:: REQUIREMENT ::
Arrange everything from the first line of the entries down to the line containing "pos(59,117)" as a Markdown table with two columns: Number, which counts the rows in order, and Text, which holds the line. Leave out blank lines.

:: DATA ENTRIES ::
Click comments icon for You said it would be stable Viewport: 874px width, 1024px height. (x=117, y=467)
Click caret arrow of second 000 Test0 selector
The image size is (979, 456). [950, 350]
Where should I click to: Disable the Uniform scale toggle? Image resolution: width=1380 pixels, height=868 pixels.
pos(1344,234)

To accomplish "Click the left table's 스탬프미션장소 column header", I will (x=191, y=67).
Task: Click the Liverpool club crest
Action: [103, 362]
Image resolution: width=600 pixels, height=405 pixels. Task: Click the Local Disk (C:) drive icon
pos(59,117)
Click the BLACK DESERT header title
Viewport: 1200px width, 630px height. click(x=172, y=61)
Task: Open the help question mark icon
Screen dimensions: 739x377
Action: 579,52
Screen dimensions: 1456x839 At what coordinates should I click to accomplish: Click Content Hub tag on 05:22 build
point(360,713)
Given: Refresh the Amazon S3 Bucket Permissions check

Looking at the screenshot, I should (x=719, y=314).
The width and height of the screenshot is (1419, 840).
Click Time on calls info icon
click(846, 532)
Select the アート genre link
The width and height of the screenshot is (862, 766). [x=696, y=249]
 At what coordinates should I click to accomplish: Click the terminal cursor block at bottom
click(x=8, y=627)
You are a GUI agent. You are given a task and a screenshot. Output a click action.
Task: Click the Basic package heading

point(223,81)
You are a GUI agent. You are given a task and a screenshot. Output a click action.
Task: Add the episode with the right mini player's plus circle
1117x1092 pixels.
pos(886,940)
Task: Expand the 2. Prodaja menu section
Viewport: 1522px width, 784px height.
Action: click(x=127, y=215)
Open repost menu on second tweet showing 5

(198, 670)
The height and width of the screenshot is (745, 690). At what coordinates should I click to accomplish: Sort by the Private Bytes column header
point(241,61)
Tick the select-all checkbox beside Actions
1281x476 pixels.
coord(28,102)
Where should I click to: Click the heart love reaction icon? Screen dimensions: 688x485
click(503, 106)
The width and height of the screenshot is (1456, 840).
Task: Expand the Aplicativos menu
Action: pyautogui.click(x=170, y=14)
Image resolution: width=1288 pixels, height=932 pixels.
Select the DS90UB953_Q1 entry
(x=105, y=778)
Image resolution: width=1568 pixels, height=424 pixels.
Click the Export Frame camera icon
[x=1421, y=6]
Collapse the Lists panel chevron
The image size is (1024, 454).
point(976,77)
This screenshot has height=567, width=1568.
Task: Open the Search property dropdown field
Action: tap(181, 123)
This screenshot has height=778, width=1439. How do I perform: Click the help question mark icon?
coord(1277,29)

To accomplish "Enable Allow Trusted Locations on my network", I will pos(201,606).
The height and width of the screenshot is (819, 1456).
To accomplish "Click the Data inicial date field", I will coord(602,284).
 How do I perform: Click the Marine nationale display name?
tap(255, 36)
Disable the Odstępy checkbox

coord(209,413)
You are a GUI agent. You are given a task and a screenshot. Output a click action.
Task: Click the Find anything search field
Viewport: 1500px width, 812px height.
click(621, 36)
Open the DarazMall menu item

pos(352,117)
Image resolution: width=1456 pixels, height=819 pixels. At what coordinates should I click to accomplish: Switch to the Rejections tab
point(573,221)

:: TASK RESPONSE ::
| Number | Text |
|---|---|
| 1 | Click comments icon for You said it would be stable Viewport: 874px width, 1024px height. (x=117, y=467) |
| 2 | Click caret arrow of second 000 Test0 selector |
| 3 | The image size is (979, 456). [950, 350] |
| 4 | Where should I click to: Disable the Uniform scale toggle? Image resolution: width=1380 pixels, height=868 pixels. |
| 5 | pos(1344,234) |
| 6 | To accomplish "Click the left table's 스탬프미션장소 column header", I will (x=191, y=67). |
| 7 | Task: Click the Liverpool club crest |
| 8 | Action: [103, 362] |
| 9 | Image resolution: width=600 pixels, height=405 pixels. Task: Click the Local Disk (C:) drive icon |
| 10 | pos(59,117) |